(Dataset entries)
= = = = = = =

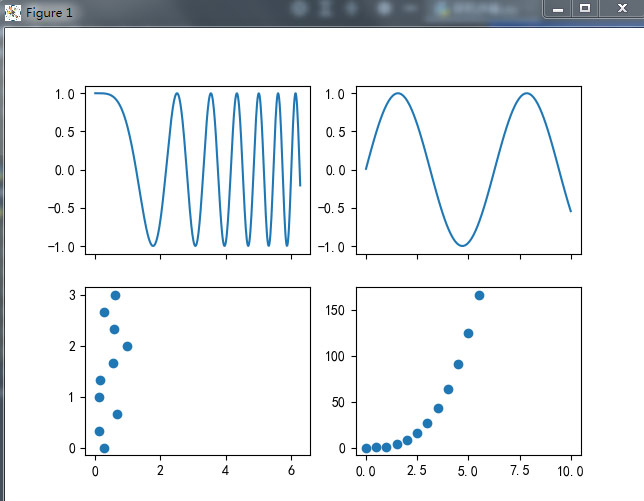Close the Figure 1 window
Image resolution: width=644 pixels, height=501 pixels.
(621, 8)
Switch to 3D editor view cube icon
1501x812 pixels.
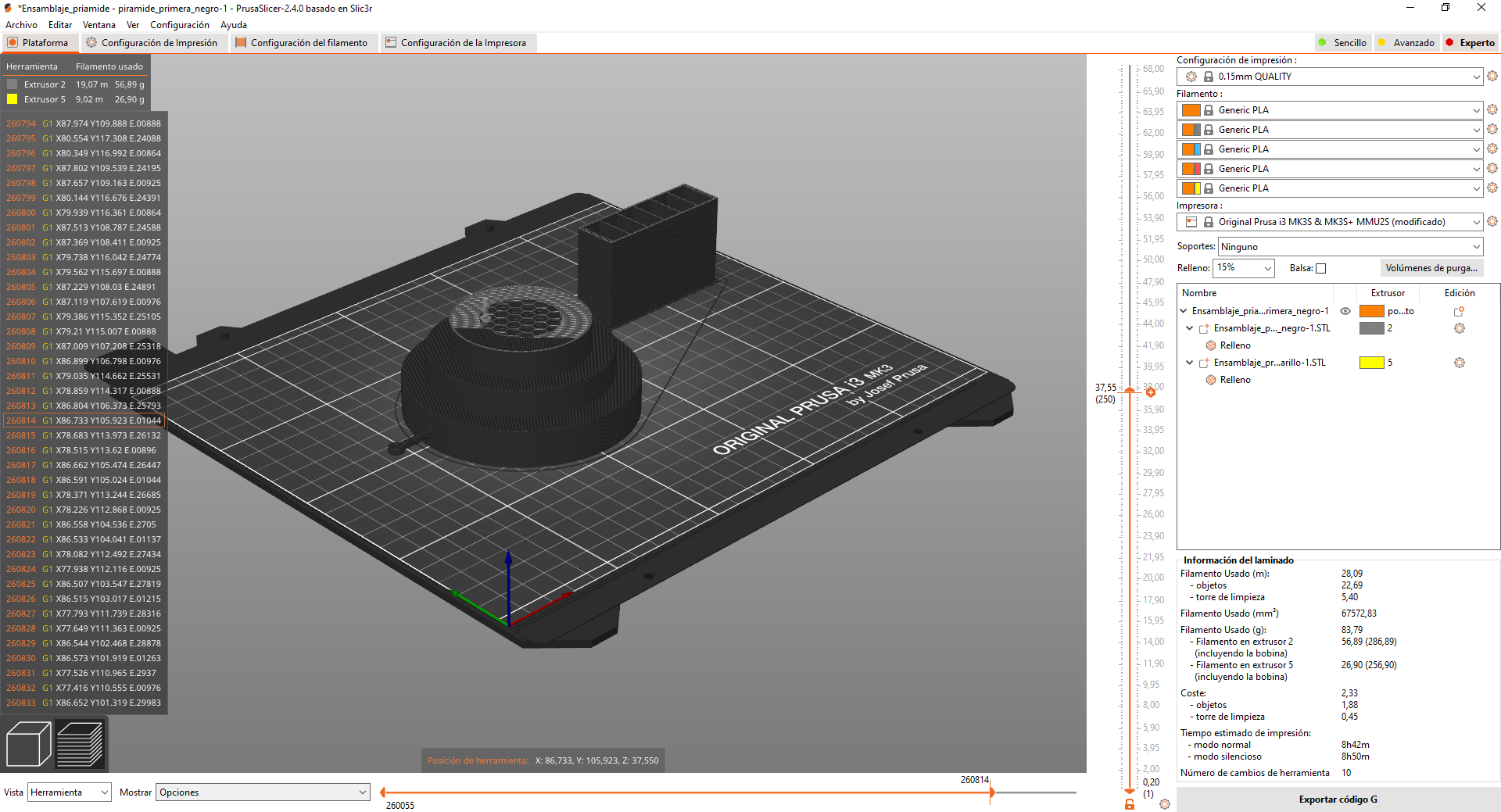29,744
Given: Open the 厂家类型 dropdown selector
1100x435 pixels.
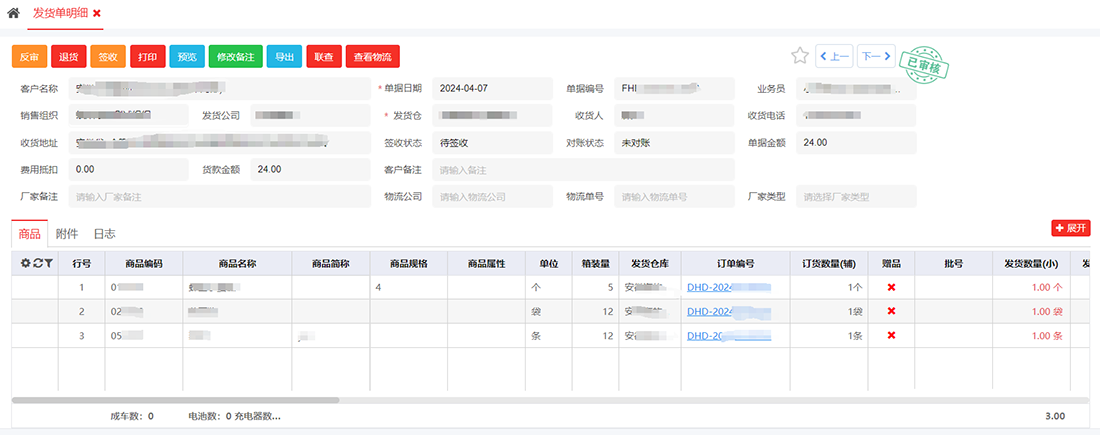Looking at the screenshot, I should point(855,197).
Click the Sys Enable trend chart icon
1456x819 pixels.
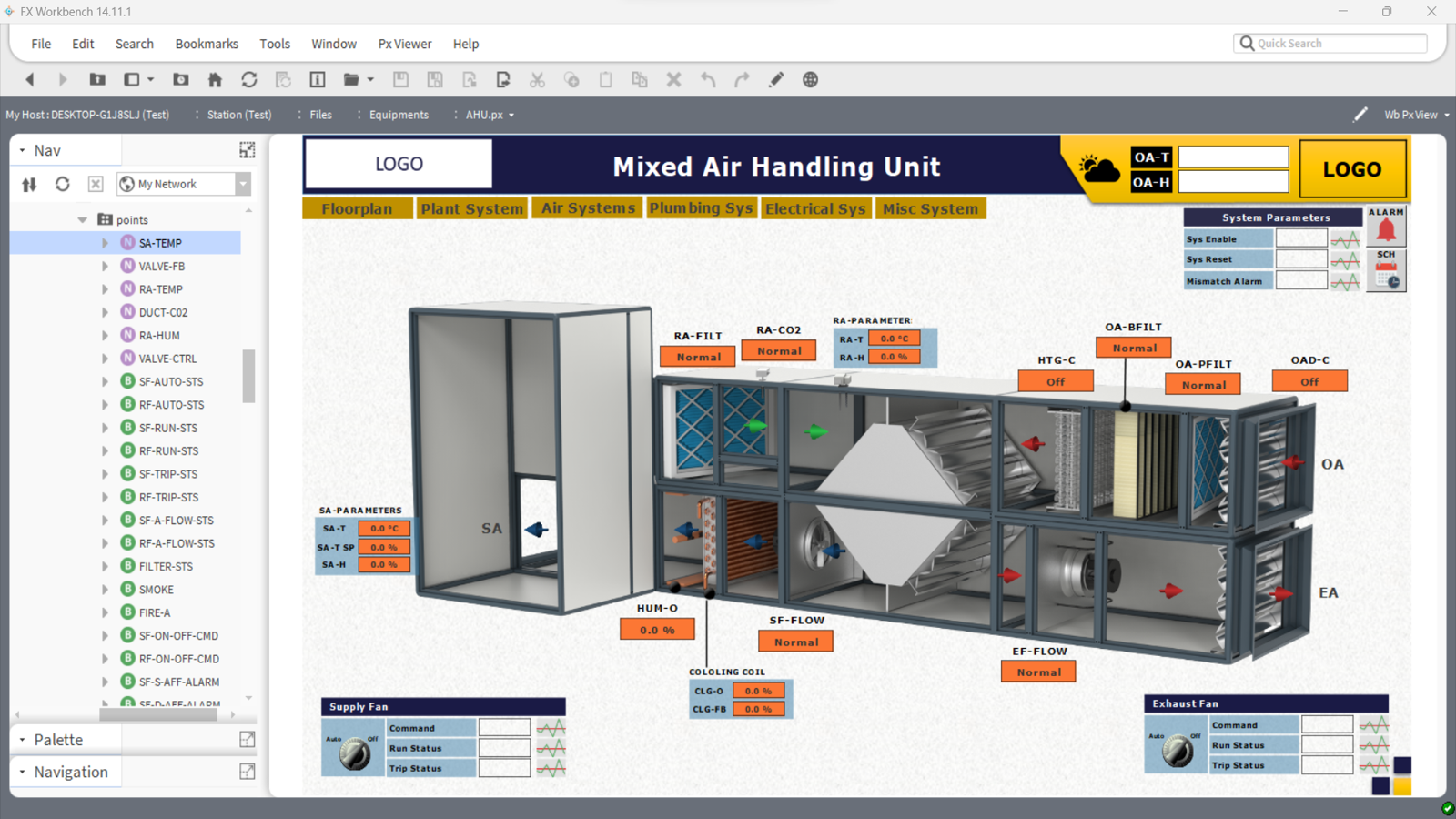point(1345,239)
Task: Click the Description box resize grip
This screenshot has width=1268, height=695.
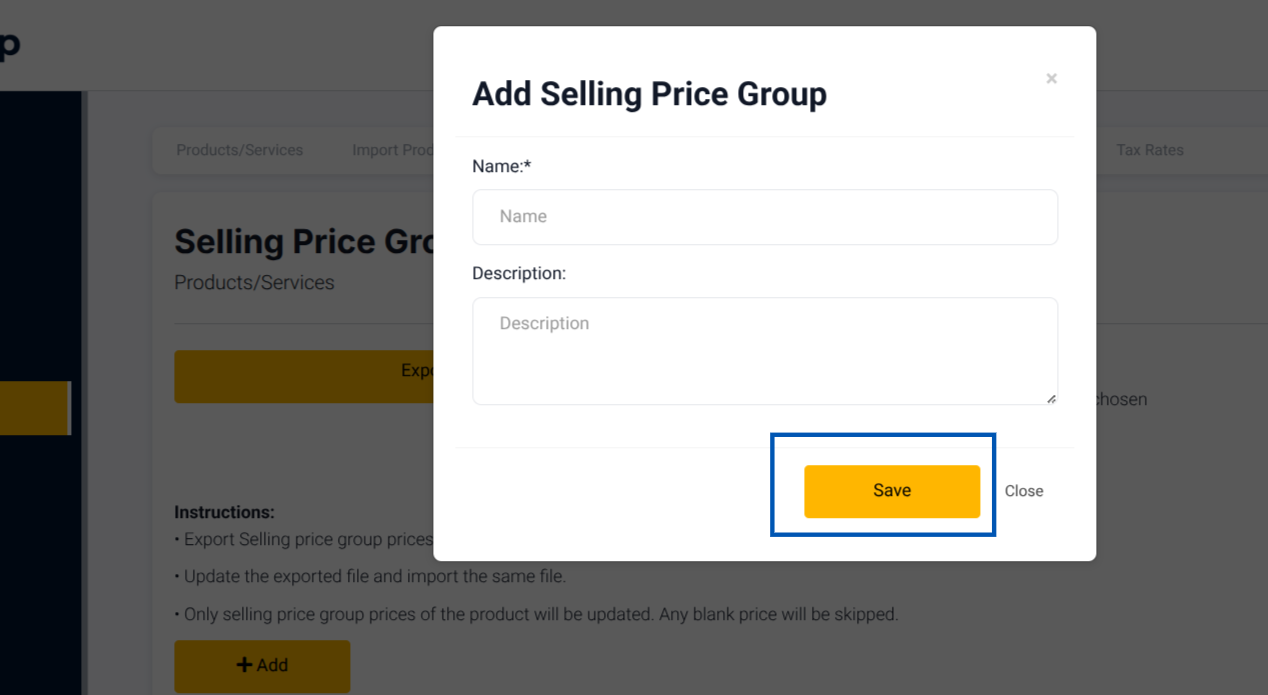Action: click(1051, 398)
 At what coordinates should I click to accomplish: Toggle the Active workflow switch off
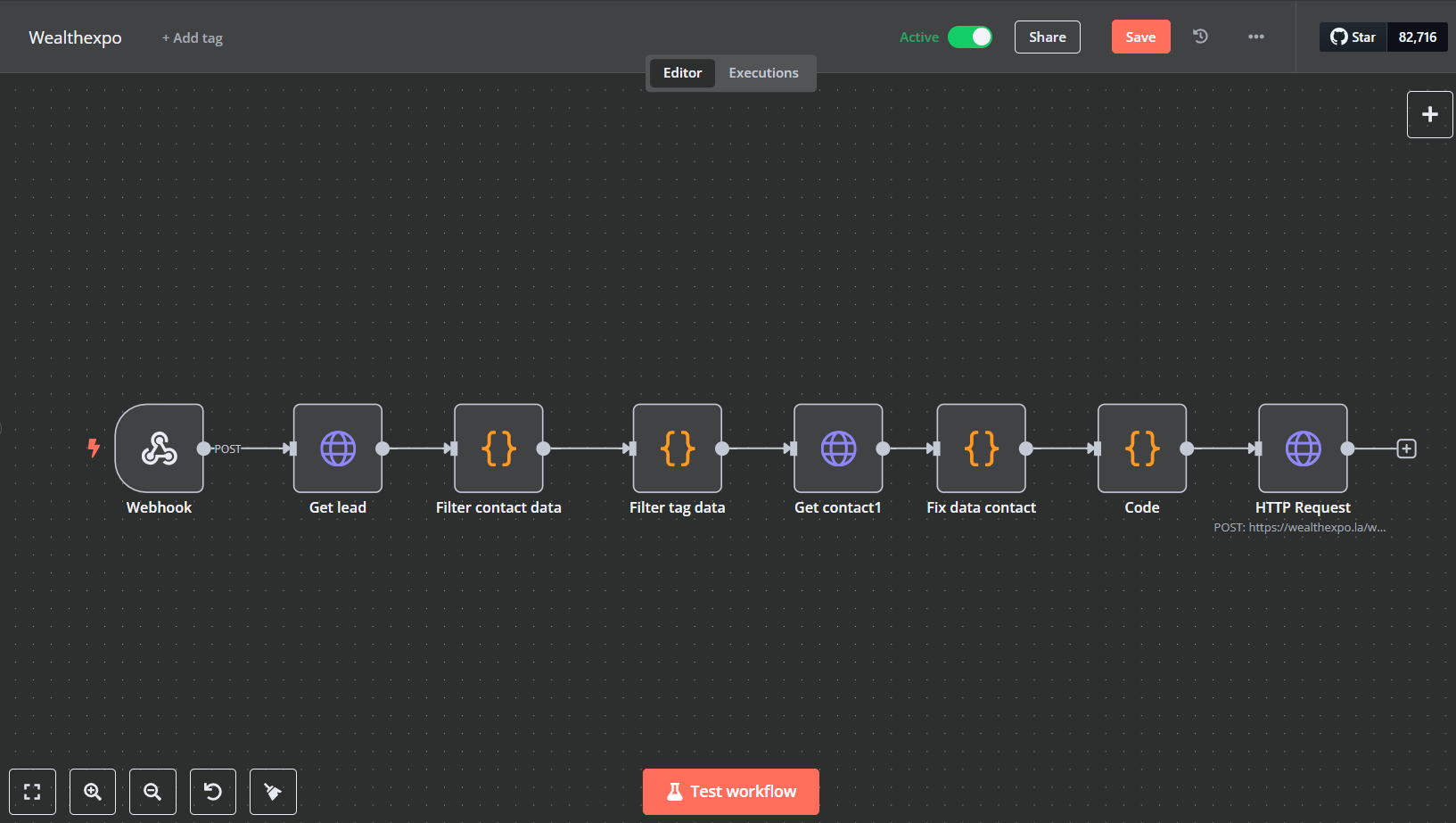(969, 37)
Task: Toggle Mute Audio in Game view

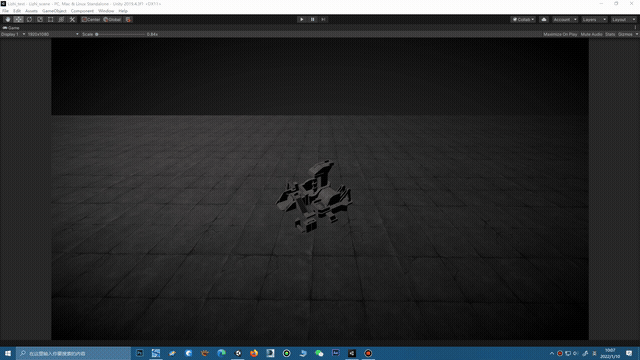Action: tap(591, 35)
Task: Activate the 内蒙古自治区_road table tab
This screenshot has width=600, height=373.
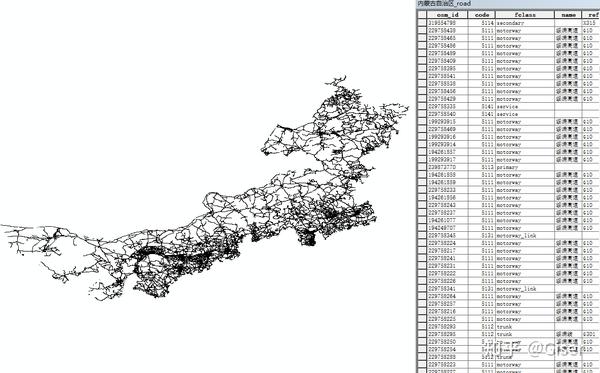Action: point(444,4)
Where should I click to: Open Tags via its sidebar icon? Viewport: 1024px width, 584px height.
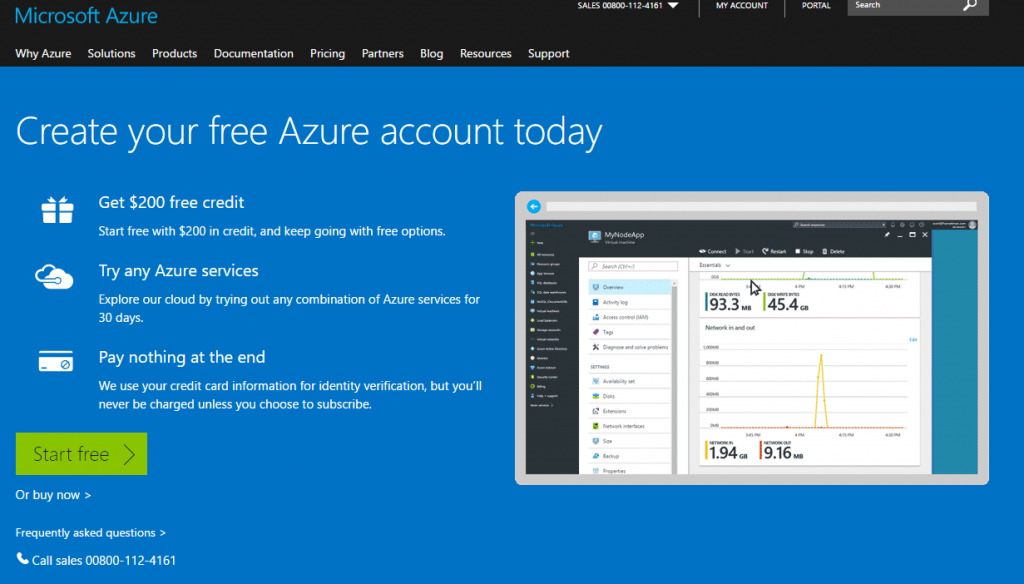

= = = = = = =

[Prompt]
Reproduce exactly the part of the records above that begins at the line holding "Task: Click the Description box resize grip" and ends at the final line, both included, leaving out the pictures.

[Exercise result]
Task: Click the Description box resize grip
This screenshot has width=1268, height=695.
Action: click(1051, 398)
 At what coordinates should I click to accomplish: Toggle the Active workflow switch off
(969, 37)
Task: Toggle Mute Audio in Game view

Action: tap(591, 35)
Task: Activate the 内蒙古自治区_road table tab
This screenshot has width=600, height=373.
Action: point(444,4)
Where should I click to: Open Tags via its sidebar icon? Viewport: 1024px width, 584px height.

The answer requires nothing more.